VSAN 6.5 to 6.6 Upgrade Issues with CLOMD Liveness

Before attempting any upgrades in a production environment I always try to test the process and functionality in a lab first. With this in mind I wanted to test the upgrade of VSAN 6.5 to 6.6 in my home lab, and unfortunately I initially didn’t have a whole lot of success. I’ve now fixed all the issues and just in-case anyone has the same problems, I’d like to ensure the resolution is readily available. I haven’t had the time to define the root cause but I have resolved the issues.

Firstly, let me make sure you understand, this is on UN-SUPPORTED hardware. These issues may not ever exist in a fully supported and compliant production environment. I have not seen these VSAN upgrade issues in fully supported environment. However, we all tend to run our labs on un-supported hardware so I’m sure I won’t be the only one that comes across these issues and just in-case other people do, the resolution is pretty simple. I have seen the same issues three times in three separate (unsupported) environments.

The upgrade was from VSAN 6.5 to VSAN 6.6 and as VSAN isn’t a stand-alone product, it is built into vSphere so the upgrade performed is as simple as upgrading ESXi. I was running ESXi 6.5.0 (Build 4887370) and the upgrade was to ESXi 6.5.0 (Build 5310538).

It has been a long (and i mean a LONG time) time since I have seen an ESXi purple screen. But soon after upgrading my environment to ESXi 6.5 (5310538) my hosts started purple screening. I had to take a screen shot because this is a rare sight. It only happened once and since the below fixes were applied it has never happened again.

§ **Given task 1**
Print the VSAN upgrade post again word for word, from start to finish.

§ **Available data**
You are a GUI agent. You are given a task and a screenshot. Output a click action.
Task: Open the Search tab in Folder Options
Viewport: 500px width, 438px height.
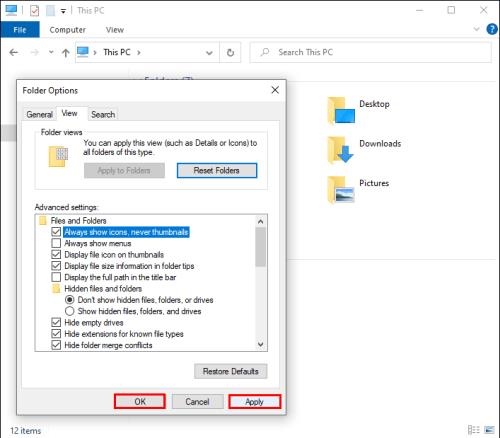point(103,114)
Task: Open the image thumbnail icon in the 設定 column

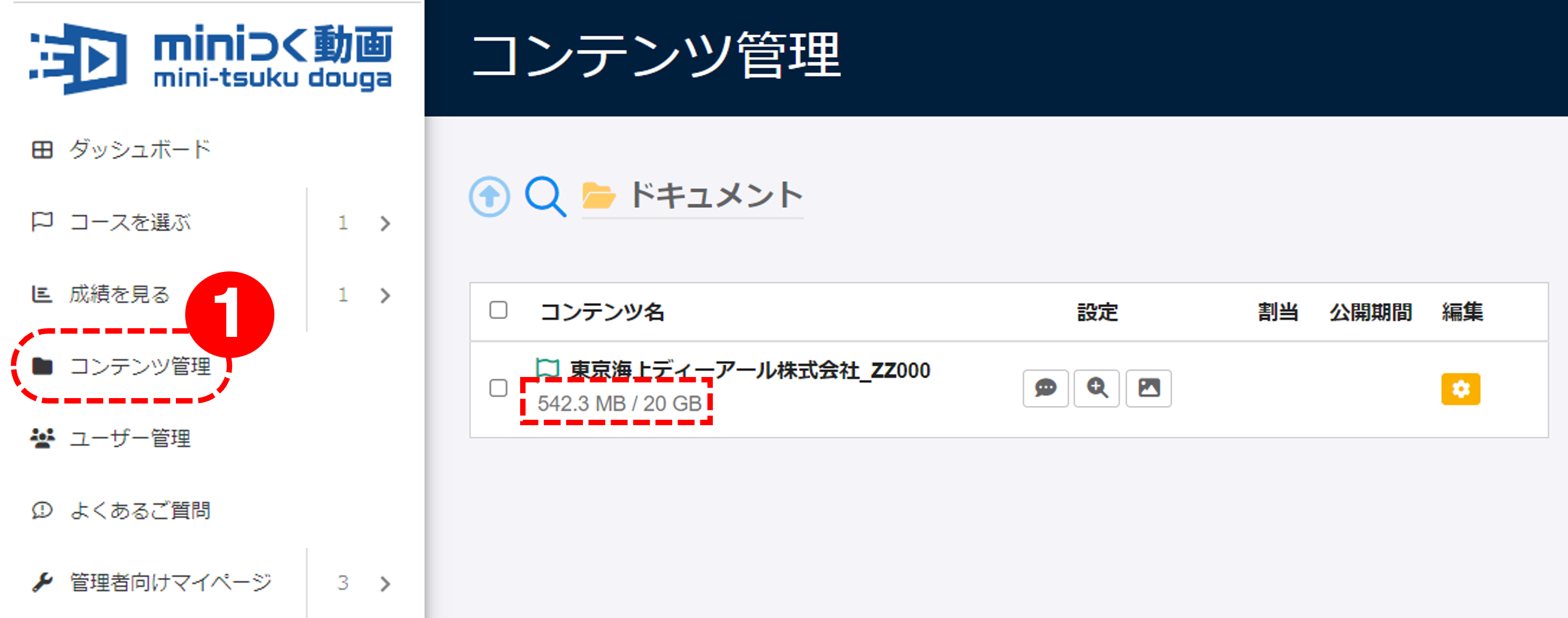Action: coord(1149,388)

§ **Given task 2**
Rewrite every line of the listing above, including the requests, with each coordinate in the answers multiplied by 2.6 and rounded to a whole number, halves rounding up. Leave the pictures out.

§ **Answer 1**
VSAN 6.5 to 6.6 Upgrade Issues with CLOMD Liveness

Before attempting any upgrades in a production environment I always try to test the process and functionality in a lab first. With this in mind I wanted to test the upgrade of VSAN 6.5 to 6.6 in my home lab, and unfortunately I initially didn’t have a whole lot of success. I’ve now fixed all the issues and just in-case anyone has the same problems, I’d like to ensure the resolution is readily available. I haven’t had the time to define the root cause but I have resolved the issues.

Firstly, let me make sure you understand, this is on UN-SUPPORTED hardware. These issues may not ever exist in a fully supported and compliant production environment. I have not seen these VSAN upgrade issues in fully supported environment. However, we all tend to run our labs on un-supported hardware so I’m sure I won’t be the only one that comes across these issues and just in-case other people do, the resolution is pretty simple. I have seen the same issues three times in three separate (unsupported) environments.

The upgrade was from VSAN 6.5 to VSAN 6.6 and as VSAN isn’t a stand-alone product, it is built into vSphere so the upgrade performed is as simple as upgrading ESXi. I was running ESXi 6.5.0 (Build 4887370) and the upgrade was to ESXi 6.5.0 (Build 5310538).

It has been a long (and i mean a LONG time) time since I have seen an ESXi purple screen. But soon after upgrading my environment to ESXi 6.5 (5310538) my hosts started purple screening. I had to take a screen shot because this is a rare sight. It only happened once and since the below fixes were applied it has never happened again.

§ **Answer 2**
You are a GUI agent. You are given a task and a screenshot. Output a click action.
Task: Open the Search tab in Folder Options
Viewport: 500px width, 438px height.
point(268,296)
Task: Open the image thumbnail icon in the 設定 column

Action: coord(2987,1009)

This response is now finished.